Pressure on our Green Belts quadruples – just when we need our green spaces
The latest edition of CPRE’s regular report on our local ‘countryside next door’, the Green Belt, shows that pressures that put it at risk have quadrupled since 2013 – just as a new poll shows how much we value these local treasures.
CPRE’s 2021 State of the Green Belt report shows that right now, there are a quarter of a million homes planned to be built on Green Belt land – a rise of 475% since 2013.
A development on the last remaining medieval meadowland in Kinver was recently approved, after the site was released from the green belt in the Site Allocations Document. At the other end of the county, in Newcastle-under-Lyme, residents are campaigning for a former golf course in the green belt to be kept as public open space as a community asset, rather than sold off for development. The Seven Cornfields, near Wolverhampton, is also under threat of development, despite vociferous opposition from local residents, councillors and local MPs.
Right alongside this worrying news, a CPRE poll of adults across the country shows that two-thirds of adults think that protecting and enhancing our green spaces should be a higher priority after lockdown. This shows just how much communities would suffer if these local patches of green are lost.
Affordable homes: still missing
This land, the areas of green that wrap around our built-up areas, acts as the ‘countryside next door’ for 30 million of us. It’s no surprise that quality time in these much-loved local areas is more in demand than ever.
Nearly half of the people that we polled told us that since lockdown started, they’ve been visiting green spaces more (a big jump of 11% since our last poll in April 2020, near the start of the coronavirus breakout).
So the risk of losing these spaces feels more acute than ever – especially as, when homes are so badly needed, our research shows that only one in ten of the proposed new houses in the current plans would be classed as affordable. The new developments that are proposed for these green areas won’t even help us to tackle the crisis in truly affordable homes – an issue that CPRE is passionate about and has campaigned on.
Our lifeline in lockdown
CPRE’s chief executive, Crispin Truman, has commented on the report, calling these green spaces and local countryside our ‘lifeline through lockdown’ and the growing level of threat as ‘extremely worrying.’
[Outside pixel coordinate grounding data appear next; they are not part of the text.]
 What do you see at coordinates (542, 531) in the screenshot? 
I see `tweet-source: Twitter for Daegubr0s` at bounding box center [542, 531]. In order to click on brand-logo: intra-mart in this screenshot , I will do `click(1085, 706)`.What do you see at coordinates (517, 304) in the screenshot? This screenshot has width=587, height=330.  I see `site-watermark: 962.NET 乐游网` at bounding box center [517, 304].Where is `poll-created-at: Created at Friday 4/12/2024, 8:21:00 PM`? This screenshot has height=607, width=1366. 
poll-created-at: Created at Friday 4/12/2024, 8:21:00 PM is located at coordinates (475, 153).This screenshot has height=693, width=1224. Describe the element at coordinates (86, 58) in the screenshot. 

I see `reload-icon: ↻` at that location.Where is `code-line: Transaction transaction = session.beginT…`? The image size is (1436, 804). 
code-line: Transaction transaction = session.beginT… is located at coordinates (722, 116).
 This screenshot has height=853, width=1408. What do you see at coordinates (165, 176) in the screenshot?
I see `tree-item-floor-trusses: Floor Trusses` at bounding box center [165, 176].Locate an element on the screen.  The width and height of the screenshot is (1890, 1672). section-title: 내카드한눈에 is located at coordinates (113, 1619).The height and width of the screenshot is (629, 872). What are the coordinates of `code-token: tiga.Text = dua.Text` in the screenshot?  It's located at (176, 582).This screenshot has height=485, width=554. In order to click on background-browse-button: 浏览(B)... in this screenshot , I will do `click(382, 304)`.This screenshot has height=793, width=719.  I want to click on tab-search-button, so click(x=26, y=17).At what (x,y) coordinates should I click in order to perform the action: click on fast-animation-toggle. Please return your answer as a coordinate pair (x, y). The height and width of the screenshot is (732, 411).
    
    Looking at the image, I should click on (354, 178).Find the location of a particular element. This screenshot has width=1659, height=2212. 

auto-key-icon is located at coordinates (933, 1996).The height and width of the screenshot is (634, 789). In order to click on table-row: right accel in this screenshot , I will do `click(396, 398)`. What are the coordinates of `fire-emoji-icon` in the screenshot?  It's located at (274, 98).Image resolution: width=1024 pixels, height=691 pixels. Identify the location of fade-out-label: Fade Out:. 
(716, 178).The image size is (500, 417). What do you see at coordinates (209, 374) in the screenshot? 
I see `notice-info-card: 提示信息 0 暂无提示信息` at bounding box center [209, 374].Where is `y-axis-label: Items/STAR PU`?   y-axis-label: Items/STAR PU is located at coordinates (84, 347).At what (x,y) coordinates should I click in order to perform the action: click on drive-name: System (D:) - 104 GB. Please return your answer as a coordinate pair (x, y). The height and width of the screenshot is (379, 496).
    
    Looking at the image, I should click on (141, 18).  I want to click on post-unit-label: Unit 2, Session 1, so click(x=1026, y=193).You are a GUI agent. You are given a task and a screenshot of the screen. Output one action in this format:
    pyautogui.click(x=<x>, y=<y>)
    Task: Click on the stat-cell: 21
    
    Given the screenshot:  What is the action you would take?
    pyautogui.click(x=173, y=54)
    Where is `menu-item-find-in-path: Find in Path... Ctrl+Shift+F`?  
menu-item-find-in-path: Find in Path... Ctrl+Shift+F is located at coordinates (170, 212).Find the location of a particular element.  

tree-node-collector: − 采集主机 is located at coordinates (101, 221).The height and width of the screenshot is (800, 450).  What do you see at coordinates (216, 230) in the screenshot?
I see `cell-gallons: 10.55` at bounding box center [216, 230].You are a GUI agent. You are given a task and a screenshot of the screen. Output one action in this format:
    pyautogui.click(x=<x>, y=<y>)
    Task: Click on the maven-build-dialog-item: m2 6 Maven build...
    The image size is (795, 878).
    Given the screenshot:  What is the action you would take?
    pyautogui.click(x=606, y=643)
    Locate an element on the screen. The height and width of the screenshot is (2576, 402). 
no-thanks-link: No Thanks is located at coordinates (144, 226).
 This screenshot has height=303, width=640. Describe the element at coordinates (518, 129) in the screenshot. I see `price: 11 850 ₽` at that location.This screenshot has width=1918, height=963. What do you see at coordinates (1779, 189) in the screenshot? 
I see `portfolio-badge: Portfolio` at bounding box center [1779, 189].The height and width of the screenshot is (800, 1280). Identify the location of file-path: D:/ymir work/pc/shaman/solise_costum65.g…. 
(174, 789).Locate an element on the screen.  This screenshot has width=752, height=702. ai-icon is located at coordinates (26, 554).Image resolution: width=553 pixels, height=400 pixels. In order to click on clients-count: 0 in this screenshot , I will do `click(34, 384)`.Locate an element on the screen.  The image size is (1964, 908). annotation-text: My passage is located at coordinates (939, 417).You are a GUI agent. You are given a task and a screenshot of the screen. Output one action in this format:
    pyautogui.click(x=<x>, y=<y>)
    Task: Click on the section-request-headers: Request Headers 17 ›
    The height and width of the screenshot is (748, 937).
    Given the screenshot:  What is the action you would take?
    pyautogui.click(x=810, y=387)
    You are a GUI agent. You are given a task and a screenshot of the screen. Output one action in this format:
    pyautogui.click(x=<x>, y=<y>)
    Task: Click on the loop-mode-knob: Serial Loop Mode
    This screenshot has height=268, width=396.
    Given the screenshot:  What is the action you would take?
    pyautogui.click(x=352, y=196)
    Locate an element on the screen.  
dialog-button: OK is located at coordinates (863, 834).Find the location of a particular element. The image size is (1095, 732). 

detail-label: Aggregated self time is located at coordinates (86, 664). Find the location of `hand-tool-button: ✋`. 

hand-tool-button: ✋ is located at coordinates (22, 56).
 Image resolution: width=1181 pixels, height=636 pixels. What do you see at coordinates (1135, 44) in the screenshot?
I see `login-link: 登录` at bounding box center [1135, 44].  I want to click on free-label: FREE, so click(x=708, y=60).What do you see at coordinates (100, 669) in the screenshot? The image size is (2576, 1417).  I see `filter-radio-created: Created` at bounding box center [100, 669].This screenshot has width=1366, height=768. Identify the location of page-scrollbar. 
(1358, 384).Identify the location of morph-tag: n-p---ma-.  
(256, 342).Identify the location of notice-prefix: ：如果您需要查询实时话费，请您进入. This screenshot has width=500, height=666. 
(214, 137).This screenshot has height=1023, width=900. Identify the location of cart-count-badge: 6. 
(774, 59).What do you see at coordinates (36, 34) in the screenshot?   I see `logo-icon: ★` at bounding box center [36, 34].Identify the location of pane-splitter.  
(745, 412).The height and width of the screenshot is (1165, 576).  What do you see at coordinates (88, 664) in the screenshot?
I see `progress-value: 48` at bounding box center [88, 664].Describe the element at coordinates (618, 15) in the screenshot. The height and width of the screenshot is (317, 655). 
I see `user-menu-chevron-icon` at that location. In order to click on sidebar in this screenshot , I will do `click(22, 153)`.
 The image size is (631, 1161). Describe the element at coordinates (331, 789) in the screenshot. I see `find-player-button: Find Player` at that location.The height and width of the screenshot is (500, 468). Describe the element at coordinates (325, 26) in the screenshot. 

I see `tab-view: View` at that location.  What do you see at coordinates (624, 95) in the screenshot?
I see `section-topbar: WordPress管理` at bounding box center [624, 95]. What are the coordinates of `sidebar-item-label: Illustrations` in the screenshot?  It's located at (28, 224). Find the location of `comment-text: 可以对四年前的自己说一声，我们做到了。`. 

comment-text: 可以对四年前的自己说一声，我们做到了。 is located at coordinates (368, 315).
Crispin calls on the government to take note of the public passion for green spaces and focus energies on protecting the countryside as they make changes to the rules that govern our planning system.
‘The public is crying out for more access to nature, green space and countryside – it’s time ministers realised this and put people and nature at the heart of their changes to the planning system.’
Nature, people, and previously-used land first
At CPRE, we recognise the urgent need for more affordable homes and argue that the way to do this is to make best use of land that’s been built on previously (sometimes called brownfield land) before even considering development on the Green Belt.
Despite evidence that there’s already enough space on previously used land (known as brownfield) and other land already granted planning permission for the government to reach its housing targets for the duration of this parliament, the government’s current plans for changes to the planning rules would increase pressure on the Green Belt even more.